Among the lines of the data below, count those that hold the word "screenshot". Answer with the number alone.

[Stored data entries]
=-=-=

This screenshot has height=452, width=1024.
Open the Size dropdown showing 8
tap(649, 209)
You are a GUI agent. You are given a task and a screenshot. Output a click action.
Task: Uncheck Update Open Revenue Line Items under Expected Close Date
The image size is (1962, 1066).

=-=-=

• [RESULT OF THIS TASK]:
2